--- DATA RECORDS ---
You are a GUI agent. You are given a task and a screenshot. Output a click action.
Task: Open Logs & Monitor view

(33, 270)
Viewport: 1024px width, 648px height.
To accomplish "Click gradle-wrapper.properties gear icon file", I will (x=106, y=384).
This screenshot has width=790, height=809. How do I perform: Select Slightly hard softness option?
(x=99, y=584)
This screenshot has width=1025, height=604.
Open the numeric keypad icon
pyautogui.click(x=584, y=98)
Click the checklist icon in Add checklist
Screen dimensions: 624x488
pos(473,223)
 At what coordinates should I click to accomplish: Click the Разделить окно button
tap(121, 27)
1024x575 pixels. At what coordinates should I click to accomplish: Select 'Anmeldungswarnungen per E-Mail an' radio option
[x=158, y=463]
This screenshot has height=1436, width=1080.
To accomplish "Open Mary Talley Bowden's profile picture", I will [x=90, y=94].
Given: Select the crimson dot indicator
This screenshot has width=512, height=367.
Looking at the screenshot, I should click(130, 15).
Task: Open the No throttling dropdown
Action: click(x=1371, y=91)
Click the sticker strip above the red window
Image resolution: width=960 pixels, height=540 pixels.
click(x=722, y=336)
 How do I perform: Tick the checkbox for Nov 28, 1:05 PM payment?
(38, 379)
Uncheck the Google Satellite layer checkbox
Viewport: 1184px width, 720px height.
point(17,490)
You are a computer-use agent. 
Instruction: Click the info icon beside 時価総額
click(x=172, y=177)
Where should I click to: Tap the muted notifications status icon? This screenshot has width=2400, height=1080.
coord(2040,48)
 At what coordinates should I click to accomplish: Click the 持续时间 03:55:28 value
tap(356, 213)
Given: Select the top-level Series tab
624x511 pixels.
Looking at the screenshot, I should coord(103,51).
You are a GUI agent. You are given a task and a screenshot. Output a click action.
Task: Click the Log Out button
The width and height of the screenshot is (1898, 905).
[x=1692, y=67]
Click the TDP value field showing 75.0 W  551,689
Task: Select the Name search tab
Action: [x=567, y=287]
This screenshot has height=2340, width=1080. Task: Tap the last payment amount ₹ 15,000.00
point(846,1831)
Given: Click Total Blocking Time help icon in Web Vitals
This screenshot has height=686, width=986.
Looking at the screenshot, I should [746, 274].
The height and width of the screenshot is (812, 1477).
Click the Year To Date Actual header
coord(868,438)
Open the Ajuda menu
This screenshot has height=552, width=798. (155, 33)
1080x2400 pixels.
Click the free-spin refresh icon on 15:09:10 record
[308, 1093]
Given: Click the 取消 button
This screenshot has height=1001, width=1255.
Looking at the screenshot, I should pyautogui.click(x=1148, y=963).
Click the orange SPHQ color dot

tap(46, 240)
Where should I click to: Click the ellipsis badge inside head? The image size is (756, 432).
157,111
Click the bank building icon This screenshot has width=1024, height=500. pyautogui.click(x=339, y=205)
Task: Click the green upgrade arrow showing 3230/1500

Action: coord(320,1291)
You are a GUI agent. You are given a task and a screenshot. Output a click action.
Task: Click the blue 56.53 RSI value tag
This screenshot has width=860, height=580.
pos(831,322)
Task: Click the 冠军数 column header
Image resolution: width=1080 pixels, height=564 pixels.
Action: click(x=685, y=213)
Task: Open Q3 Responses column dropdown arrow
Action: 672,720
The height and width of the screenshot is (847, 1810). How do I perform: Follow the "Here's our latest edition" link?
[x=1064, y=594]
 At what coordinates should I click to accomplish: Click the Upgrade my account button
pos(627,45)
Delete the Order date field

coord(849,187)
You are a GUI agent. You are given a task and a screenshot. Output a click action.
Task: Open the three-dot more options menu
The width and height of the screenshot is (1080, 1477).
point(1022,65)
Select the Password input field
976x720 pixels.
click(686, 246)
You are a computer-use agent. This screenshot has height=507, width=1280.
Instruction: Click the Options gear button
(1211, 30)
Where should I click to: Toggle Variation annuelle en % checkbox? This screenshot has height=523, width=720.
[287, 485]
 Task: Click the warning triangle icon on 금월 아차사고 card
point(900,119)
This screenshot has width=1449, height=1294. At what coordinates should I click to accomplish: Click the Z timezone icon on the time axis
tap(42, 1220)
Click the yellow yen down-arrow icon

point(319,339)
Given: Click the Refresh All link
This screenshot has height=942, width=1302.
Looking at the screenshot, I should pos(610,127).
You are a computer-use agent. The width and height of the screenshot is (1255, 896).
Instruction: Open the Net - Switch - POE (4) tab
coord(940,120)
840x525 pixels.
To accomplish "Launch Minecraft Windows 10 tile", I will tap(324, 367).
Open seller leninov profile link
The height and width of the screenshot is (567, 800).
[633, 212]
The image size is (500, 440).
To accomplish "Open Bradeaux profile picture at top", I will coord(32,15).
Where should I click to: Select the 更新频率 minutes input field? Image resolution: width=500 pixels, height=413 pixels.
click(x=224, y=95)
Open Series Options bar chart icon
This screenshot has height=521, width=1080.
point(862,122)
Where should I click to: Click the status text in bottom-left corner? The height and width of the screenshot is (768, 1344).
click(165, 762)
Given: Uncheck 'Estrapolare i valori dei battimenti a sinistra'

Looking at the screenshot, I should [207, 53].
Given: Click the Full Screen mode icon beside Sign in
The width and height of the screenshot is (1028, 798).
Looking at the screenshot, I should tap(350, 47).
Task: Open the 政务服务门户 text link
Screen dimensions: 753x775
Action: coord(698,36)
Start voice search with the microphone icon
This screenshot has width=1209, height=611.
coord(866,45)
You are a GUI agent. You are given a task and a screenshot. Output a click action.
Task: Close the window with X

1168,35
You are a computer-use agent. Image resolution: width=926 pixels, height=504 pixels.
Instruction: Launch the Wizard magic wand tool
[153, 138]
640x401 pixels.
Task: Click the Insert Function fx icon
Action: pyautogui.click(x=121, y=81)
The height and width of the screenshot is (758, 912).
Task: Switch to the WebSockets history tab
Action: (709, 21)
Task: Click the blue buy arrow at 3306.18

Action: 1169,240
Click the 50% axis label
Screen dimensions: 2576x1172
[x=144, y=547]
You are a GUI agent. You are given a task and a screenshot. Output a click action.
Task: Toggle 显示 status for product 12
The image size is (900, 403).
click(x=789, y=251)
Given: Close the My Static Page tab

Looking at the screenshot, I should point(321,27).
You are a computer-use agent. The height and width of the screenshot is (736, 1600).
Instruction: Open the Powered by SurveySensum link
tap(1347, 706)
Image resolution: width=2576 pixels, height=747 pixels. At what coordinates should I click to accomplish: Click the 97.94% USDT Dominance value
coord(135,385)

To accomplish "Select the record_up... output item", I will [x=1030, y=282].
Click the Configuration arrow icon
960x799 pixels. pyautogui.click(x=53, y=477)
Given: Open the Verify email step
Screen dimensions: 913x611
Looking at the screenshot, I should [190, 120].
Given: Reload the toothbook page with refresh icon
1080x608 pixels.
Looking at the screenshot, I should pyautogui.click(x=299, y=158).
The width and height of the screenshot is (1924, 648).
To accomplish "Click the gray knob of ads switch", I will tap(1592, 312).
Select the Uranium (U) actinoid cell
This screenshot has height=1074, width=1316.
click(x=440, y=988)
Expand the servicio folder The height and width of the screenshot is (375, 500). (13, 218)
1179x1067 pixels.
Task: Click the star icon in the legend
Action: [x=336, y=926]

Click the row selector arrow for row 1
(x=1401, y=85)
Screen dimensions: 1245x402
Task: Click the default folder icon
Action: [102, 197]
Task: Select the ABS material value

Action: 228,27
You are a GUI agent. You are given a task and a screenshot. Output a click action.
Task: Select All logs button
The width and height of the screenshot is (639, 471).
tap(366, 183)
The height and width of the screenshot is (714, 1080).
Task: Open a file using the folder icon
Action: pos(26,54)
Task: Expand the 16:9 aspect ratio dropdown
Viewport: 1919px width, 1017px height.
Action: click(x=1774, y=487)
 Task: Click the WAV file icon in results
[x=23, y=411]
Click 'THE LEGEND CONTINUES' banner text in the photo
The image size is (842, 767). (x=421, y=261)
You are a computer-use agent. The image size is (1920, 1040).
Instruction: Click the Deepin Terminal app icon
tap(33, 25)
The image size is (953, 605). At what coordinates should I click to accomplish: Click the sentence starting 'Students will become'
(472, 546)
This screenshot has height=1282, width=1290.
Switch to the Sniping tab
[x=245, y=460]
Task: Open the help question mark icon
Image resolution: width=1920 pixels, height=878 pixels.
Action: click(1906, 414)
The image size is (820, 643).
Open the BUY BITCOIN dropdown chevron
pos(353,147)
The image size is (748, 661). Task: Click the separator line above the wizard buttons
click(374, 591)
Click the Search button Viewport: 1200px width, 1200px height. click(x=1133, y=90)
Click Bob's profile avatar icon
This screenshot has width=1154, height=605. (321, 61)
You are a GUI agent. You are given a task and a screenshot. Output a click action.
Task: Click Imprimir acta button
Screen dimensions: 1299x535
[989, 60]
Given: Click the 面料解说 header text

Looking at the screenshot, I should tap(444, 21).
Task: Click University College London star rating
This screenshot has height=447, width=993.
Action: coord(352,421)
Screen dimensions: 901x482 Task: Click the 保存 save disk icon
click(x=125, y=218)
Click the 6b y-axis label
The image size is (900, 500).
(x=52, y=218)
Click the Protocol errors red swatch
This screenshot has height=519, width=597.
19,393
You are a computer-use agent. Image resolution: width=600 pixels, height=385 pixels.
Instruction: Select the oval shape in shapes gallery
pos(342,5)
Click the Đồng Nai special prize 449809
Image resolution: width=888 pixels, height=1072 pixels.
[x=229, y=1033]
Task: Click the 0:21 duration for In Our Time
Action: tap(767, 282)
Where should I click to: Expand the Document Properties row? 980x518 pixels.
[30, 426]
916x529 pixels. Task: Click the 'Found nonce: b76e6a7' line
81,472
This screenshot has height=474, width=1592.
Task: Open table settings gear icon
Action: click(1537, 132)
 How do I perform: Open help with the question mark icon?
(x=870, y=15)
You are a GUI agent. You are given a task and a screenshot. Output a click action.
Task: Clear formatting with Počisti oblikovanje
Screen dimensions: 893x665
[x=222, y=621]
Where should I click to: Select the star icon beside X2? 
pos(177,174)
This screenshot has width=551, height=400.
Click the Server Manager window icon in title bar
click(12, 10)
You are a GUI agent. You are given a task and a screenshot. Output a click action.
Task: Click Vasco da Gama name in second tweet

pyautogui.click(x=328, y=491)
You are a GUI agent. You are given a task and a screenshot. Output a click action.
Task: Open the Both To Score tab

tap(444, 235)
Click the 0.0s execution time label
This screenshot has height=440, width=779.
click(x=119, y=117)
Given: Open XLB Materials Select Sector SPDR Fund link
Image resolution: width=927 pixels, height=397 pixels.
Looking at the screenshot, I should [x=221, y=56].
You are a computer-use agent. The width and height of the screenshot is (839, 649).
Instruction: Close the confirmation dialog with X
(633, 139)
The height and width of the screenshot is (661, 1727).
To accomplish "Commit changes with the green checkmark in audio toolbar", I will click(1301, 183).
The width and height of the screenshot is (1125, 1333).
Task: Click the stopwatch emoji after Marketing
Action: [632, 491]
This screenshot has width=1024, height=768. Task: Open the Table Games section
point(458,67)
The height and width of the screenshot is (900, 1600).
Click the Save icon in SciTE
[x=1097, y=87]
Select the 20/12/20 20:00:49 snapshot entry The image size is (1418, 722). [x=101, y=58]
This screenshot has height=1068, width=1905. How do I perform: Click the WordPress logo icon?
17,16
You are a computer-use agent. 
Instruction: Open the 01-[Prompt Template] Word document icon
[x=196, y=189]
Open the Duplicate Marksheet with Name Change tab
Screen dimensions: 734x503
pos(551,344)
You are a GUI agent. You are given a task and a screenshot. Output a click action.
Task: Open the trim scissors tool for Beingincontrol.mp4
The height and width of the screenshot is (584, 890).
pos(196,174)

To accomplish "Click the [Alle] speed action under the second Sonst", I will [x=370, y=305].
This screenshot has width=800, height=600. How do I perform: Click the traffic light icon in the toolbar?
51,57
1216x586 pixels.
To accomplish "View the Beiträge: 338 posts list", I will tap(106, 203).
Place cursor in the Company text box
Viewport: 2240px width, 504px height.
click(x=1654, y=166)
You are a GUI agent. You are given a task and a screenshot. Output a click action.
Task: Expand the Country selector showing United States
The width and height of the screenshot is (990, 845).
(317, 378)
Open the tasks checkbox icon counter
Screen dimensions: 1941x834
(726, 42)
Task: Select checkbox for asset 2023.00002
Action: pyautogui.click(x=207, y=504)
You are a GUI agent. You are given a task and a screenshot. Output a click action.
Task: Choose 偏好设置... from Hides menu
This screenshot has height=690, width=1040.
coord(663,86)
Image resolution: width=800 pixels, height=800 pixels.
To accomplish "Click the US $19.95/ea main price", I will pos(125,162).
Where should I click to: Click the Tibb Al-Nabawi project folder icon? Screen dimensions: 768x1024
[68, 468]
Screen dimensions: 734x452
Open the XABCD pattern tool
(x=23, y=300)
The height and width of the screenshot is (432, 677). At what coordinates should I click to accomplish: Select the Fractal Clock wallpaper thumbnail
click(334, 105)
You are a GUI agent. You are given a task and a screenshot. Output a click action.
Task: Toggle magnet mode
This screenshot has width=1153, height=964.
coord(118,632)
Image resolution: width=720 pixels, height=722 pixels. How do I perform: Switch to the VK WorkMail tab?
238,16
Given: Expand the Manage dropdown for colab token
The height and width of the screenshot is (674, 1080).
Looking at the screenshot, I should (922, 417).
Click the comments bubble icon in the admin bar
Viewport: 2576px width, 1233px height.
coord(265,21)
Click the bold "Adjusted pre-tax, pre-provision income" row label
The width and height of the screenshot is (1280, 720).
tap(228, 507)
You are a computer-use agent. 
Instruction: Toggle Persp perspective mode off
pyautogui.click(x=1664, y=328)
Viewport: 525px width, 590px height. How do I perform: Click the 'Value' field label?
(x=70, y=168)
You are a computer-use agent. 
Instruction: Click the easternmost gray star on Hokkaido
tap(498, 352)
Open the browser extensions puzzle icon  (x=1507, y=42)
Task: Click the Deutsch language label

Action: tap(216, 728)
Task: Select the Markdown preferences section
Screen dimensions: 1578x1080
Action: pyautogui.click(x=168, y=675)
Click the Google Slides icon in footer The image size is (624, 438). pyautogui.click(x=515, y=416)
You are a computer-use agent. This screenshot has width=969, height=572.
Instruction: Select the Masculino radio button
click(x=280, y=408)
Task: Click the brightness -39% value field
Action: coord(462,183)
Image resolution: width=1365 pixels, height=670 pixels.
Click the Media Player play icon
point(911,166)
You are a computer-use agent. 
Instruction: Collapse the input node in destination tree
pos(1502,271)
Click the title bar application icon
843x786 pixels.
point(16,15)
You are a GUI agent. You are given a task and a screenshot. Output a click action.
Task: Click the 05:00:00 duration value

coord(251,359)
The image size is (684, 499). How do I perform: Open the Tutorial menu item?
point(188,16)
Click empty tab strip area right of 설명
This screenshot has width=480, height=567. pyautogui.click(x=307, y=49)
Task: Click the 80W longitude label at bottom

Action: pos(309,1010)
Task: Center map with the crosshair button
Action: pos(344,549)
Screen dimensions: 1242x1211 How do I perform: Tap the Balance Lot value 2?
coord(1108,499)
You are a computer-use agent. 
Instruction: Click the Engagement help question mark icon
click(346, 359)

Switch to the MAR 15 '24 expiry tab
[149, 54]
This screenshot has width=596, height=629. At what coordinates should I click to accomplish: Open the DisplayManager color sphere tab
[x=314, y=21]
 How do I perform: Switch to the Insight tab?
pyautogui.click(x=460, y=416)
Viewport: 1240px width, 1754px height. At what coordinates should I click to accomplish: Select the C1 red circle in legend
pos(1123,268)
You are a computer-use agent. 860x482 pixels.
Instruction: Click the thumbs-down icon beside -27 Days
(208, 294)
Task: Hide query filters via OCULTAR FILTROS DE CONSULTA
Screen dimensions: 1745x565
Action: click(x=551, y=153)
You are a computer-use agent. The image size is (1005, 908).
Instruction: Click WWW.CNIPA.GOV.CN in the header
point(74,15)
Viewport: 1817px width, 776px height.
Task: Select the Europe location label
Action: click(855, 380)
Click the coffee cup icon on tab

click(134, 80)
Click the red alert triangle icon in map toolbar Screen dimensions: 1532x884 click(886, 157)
---
* EXERCISE PROMPT:
Of the lines above, retype only those from the line containing "916x529 pixels. Task: Click" through the line containing "Click the 0.0s execution time label", including both, exactly.

* WRITTEN RESPONSE:
916x529 pixels. Task: Click the 'Found nonce: b76e6a7' line
81,472
This screenshot has height=474, width=1592.
Task: Open table settings gear icon
Action: click(1537, 132)
 How do I perform: Open help with the question mark icon?
(x=870, y=15)
You are a GUI agent. You are given a task and a screenshot. Output a click action.
Task: Clear formatting with Počisti oblikovanje
Screen dimensions: 893x665
[x=222, y=621]
Where should I click to: Select the star icon beside X2? 
pos(177,174)
This screenshot has width=551, height=400.
Click the Server Manager window icon in title bar
click(12, 10)
You are a GUI agent. You are given a task and a screenshot. Output a click action.
Task: Click Vasco da Gama name in second tweet

pyautogui.click(x=328, y=491)
You are a GUI agent. You are given a task and a screenshot. Output a click action.
Task: Open the Both To Score tab

tap(444, 235)
Click the 0.0s execution time label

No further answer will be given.